さらに、「新たな経営トップには、これまでの成長とは違ったスキルが必要であると考えた。人選に当たっては、ハード、ソフト、サービスといったさまざまな領域の経験者や、変化を重視している企業に身を置いてきた人、あるいは自らも変化している人など、EMCジャパンにとって、完璧なリーダーを模索していた。そのなかで、『この人と話をした方がいい』と何人かから言われたのが大塚氏であった。話をした結果、EMCジャパンの新たな定義や方向性についても興味を持ってもらい、今日に至った。これまでとは一段違ったところを目指していくことになる。変革をリードしてくれることを期待している」と、大塚氏を選んだ理由を述べた。
またウェブスター氏は、「山野氏には、感謝の気持ちでいっぱいである。今後も、EMCジャパンはグローバルにおいて、重要な組織であることに変わりはない。米国、中国、日本は三大市場であり、EMCジャパンは、日本の再生にも貢献していくことになる」と語った。
続けてウェブスター氏は、ジャック・ウェルチ氏の「もし外部環境の変化の速度が、企業内部の変化の速度を上回ったら、その企業には終わりが見えてきたことである」との言葉を引用。「世の中では、クラウド、モバイル、ソーシャル、ビッグデータの4つのメガトレンドが起こっており、ITカンパニーだけでなく、大きく企業に影響を与えている。いまや、組織が速いスピードで変化しなくては生き残れない。第2のプラットフォームの時代に生まれ、育ってきた企業は、いずれも変化の速度が遅い。Dell、HPといったIT企業は、市場の変化に対応するために自らを変化させようとしているが、それを実行に移すのに時間がかかっている」という点を指摘する。

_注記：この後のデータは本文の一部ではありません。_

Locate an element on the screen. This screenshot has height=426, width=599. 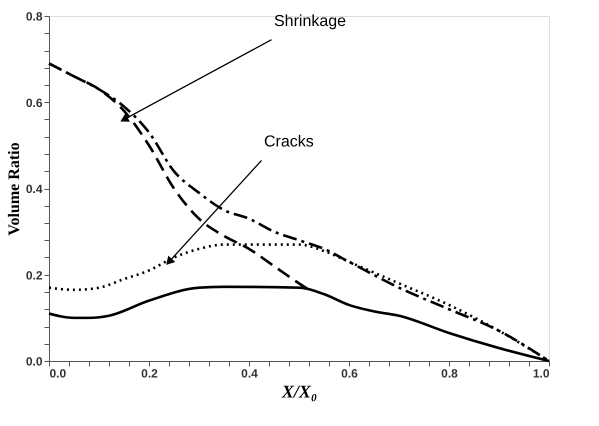
y-tick-label: 0.4 is located at coordinates (34, 189).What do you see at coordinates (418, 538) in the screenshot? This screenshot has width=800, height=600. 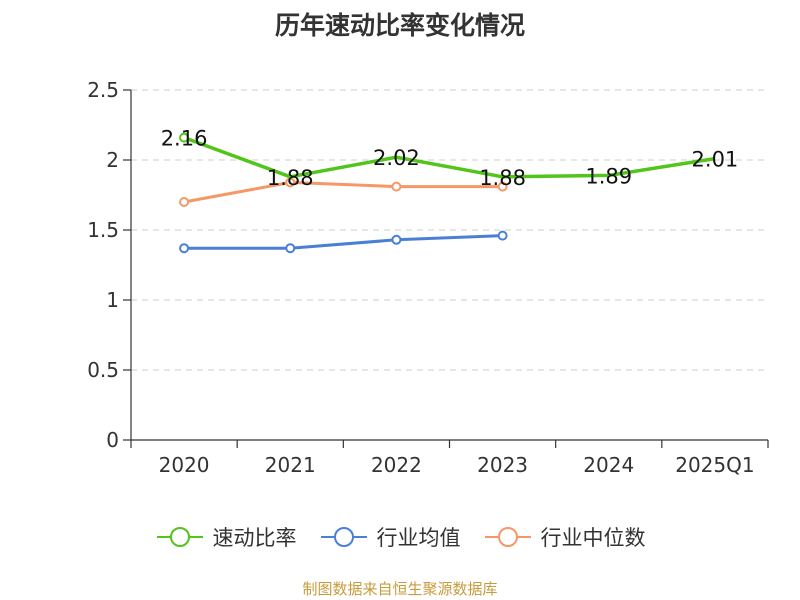 I see `legend-label: 行业均值` at bounding box center [418, 538].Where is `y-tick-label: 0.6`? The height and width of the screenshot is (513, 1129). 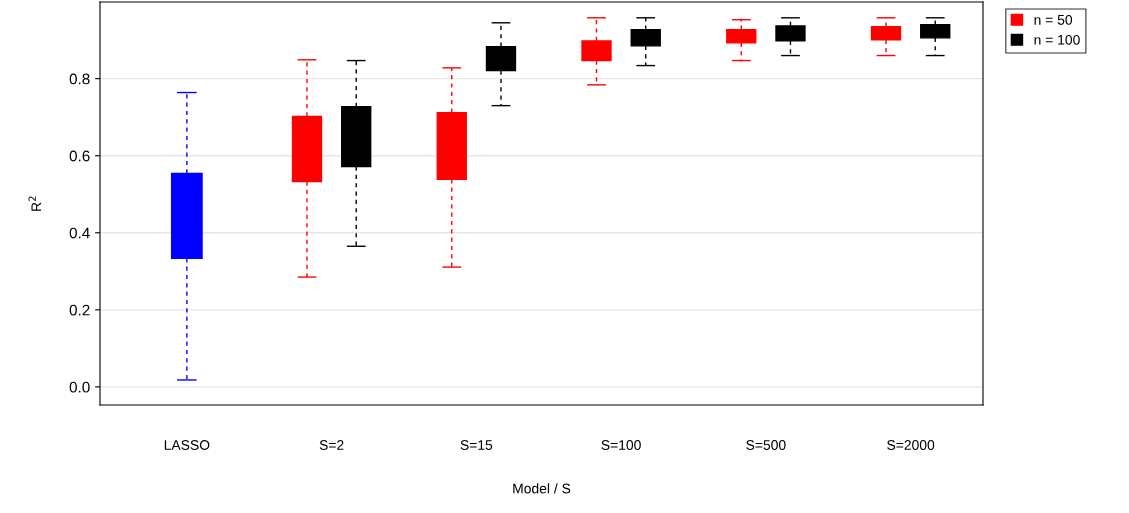
y-tick-label: 0.6 is located at coordinates (80, 156). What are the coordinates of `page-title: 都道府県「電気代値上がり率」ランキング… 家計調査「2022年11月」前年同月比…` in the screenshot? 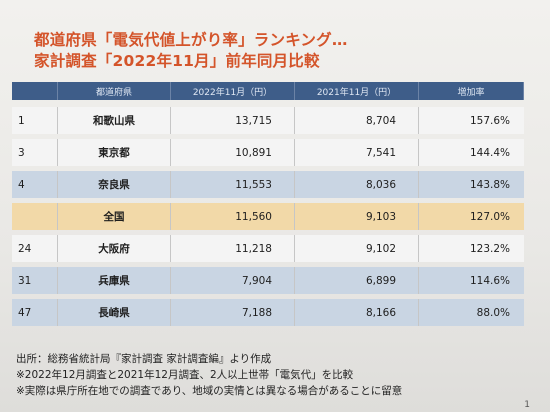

そして、「EMCも同じ時代に生きてきた会社であるが、他社とは異なり、市場変化よりも速いスピードで変革に取り組んでいる。EMCは、最新四半期において、業績を回復させている。製品部門は、従来からのストレージ部門と新たな技術部門とに分け、組織構造の改革では、新たにクラウドのビジネスユニットの立ち上げ、Cloudscaling、Maginatics、Spanningといったクラウド関連の重要な技術を買収し、グローバルでの営業組織の改革も実施してきた」などと語った。